Reforma tributária sobre holdings e patrimônio familiar
A reforma tributária, que visa simplificar o sistema fiscal brasileiro e reorganizar a tributação sobre o consumo, trará impactos significativos para famílias empresárias e estruturas patrimoniais a partir de 2027. Embora o debate público tenha se concentrado na substituição de tributos e na promessa de maior eficiência econômica, os efeitos sobre holdings e patrimônios familiares ainda não estão completamente no radar da maioria. Advogados patrimonialistas apontam para mudanças substanciais, especialmente no mercado imobiliário e no campo sucessório.
Uma das novidades é a possível extensão da incidência do Imposto sobre Bens e Serviços (IBS) e da Contribuição sobre Bens e Serviços (CBS) sobre locações. Essa atividade, tradicionalmente isenta de tributação sobre consumo, pode gerar um aumento na carga tributária. A grande dúvida econômica reside em quem absorverá esse novo custo: se os locatários, o que poderia elevar os valores de aluguel, ou se as empresas proprietárias, impactando a precificação dos ativos imobiliários nos próximos anos.
Mudanças no campo sucessório e ITCMD
No âmbito sucessório, a reforma tributária altera um dos pilares dos planejamentos patrimoniais mais comuns no Brasil.
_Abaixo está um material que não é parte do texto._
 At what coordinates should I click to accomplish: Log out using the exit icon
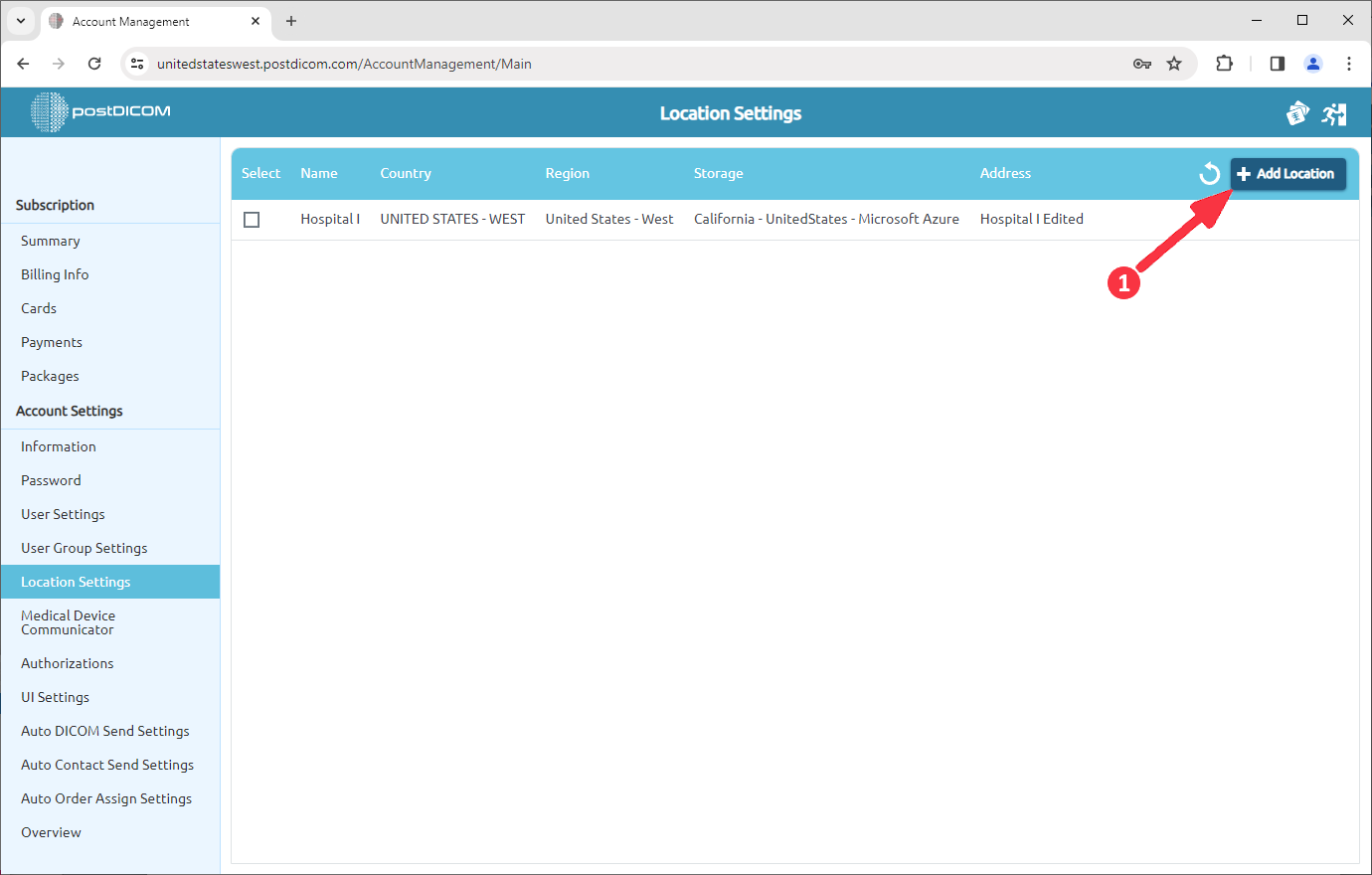1334,112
Atualmente, é possível integralizar bens em holdings familiares pelo valor histórico declarado no Imposto de Renda e, posteriormente, realizar a doação das cotas sociais utilizando essa mesma base de cálculo para o Imposto sobre Transmissão Causa Mortis e Doação (ITCMD).
A partir de 2027, essa prática se tornará mais complexa. Os estados ganham a prerrogativa de reavaliar as participações societárias com base no valor de mercado dos ativos da empresa, incluindo imóveis. Essa mudança tende a elevar a base de cálculo do ITCMD, resultando em um aumento significativo no custo da transmissão patrimonial entre gerações.
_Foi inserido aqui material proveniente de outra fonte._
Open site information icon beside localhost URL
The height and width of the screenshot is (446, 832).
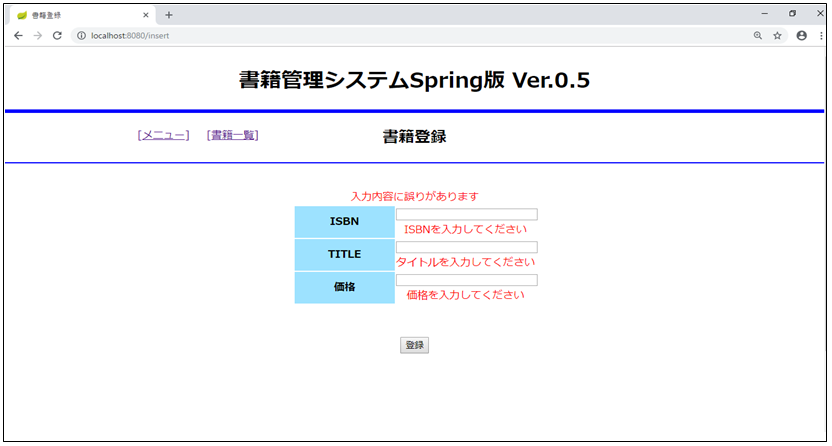(x=81, y=35)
O sistema de créditos para holdings
A nova tributação, com a implementação do IBS e da CBS, prevê um sistema de crédito para pessoas jurídicas, incluindo as holdings. Esse mecanismo permite a geração de créditos fiscais relacionados a custos e despesas associados aos bens da empresa. Essa ferramenta de eficiência tributária não existe quando os ativos permanecem registrados diretamente em nome de pessoas físicas.
A reforma, embora apresentada como economicamente neutra, demonstra nuances importantes. Para pessoas físicas, a incidência direta do IBS e da CBS pode representar um aumento de carga sem a possibilidade de creditamento. Em contrapartida, para pessoas jurídicas, o sistema de créditos alinha a tributação a uma lógica mais próxima da neutralidade, oferecendo um caminho para otimização fiscal.
Um novo cenário para o patrimônio familiar
Em meio a uma longa transição prevista para a plena implementação das novas regras, o grande desafio será acompanhar a aplicação prática dessas mudanças. A reforma tributária não se limita a alterar alíquotas e base de cálculo de impostos; ela redefine incentivos econômicos e tem o potencial de redesenhar, de forma silenciosa, a maneira como patrimônios familiares e ativos empresariais são estruturados no Brasil.
É fundamental que famílias empresárias e detentores de patrimônio significativo busquem orientação especializada para entenderem as novas diretrizes e se prepararem para os ajustes necessários em suas estruturas. Conforme explica Lucas Judice, advogado patrimonial e empresarial, “a reforma não altera apenas tributos, como também redefine incentivos econômicos e pode redesenhar, de forma silenciosa, a maneira como patrimônios familiares e ativos empresariais são estruturados no Brasil.”